Opinion
Case Number C 08-2388 JF (HRL).
August 26, 2008
ORDER GRANTING MOTION TO DISMISS WITHOUT LEAVE TO AMEND [re: docket no. 10]
This disposition is not designated for publication in the official reports.
Defendant Metropolitan Life Insurance Company ("MetLife") moves pursuant to Fed.R.Civ.P. 12(b)(6) to dismiss the instant action for failure to state a claim upon which relief may be granted. For the reasons set forth below, the motion will be granted without leave to amend.
I. BACKGROUND
Plaintiff Valley Heights, Inc. ("Valley Heights"), a corporation with its principal place of business in Santa Cruz County, California, asserts a claim for breach of contract against MetLife based upon MetLife's alleged failure to pay benefits under a life insurance policy ("the Policy"). On November 1, 1991, Valley Heights contracted with MetLife's predecessor-in-interest, Business Men's Assurance Company of America ("BMA"), to provide a group life insurance policy for Valley Heights' employees, including Gaylord Dwight Chilcote ("Chilcote"). Chilcote died on November 17, 1998 while covered by the BMA life insurance policy. According to a MetLife document attached to the complaint, death benefits were paid on December 15, 1998 to Richard Murphy ("Murphy"), Chilcote's partner and the designated beneficiary of the Policy. See Complt. Exh. C. Although Murphy also is the owner of Valley Heights, he is not a party to this action. Nonetheless, Valley Heights alleges that "under the terms of the Policy, Plaintiff [Valley Heights] became entitled to receive from BMA, and BMA became obligated to pay Plaintiff the sum of $100,000 after receiving proof that Chilcote died while covered under the Policy." Complt. at ¶ 7.
In 2000 MetLife acquired Valley Heights' group life insurance plan. Valley Heights alleges in its complaint that it "did not discover the existence of the Policy until approximately April 2006," Complt. at ¶ 9, and that it did not submit a claim to request payment of Chilcote's policy benefits until May 5, 2006. On May 23, 2006, MetLife informed Valley Heights by letter that it already had paid the Policy benefits to Murphy in December 1998 and that it had discharged its liability with that payment.
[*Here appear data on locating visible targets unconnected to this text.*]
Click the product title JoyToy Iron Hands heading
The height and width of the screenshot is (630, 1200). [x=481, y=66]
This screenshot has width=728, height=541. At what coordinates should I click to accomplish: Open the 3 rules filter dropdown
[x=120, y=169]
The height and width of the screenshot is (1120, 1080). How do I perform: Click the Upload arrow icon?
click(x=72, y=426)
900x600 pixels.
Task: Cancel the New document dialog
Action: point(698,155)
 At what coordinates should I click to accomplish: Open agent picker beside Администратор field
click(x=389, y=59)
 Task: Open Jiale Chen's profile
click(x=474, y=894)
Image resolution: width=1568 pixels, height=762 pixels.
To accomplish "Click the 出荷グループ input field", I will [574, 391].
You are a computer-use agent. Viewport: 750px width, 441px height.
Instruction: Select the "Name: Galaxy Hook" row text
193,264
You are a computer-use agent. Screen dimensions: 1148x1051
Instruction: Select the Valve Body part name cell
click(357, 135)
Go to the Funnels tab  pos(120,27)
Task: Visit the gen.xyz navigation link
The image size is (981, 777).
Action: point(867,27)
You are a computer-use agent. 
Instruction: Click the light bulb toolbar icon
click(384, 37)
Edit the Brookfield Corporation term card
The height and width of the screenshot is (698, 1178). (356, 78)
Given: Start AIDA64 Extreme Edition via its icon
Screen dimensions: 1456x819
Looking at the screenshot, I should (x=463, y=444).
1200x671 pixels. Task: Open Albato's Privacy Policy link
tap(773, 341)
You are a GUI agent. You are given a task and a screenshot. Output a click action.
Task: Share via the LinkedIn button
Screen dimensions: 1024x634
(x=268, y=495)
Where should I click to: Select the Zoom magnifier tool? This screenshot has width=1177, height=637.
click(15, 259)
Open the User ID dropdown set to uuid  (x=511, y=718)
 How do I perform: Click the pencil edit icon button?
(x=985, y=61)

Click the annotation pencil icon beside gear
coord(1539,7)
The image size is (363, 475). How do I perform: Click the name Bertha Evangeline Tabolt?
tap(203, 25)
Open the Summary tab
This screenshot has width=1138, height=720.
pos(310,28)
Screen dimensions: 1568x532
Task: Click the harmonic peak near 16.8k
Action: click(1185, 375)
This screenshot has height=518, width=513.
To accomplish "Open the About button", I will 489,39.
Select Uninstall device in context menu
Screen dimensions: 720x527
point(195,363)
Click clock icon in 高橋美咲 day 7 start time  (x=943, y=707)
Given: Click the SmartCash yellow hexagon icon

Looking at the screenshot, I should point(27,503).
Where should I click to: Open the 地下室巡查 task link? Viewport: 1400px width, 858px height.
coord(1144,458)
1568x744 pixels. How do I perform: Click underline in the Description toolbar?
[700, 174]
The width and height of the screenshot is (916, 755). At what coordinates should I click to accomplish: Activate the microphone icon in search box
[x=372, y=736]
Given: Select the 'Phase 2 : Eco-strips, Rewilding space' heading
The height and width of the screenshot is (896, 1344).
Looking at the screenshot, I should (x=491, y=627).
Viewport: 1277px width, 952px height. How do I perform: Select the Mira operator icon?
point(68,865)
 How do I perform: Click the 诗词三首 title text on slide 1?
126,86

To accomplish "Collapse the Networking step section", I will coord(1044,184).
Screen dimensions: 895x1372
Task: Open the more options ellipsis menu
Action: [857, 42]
Valley Heights responded to MetLife "indicating that it [Valley Heights] had not received payment of the proceeds under the Policy, and requested proof of payment." Id. at ¶ 11. Because MetLife did not reply, Valley Heights sent three additional letters making the same request.
The complaint actually alleges that Valley Heights submitted the claim forms on May 2, 2006. However, the forms themselves (attached to the complaint) were signed on May 5, 2006, which the Court assumes is the correct date.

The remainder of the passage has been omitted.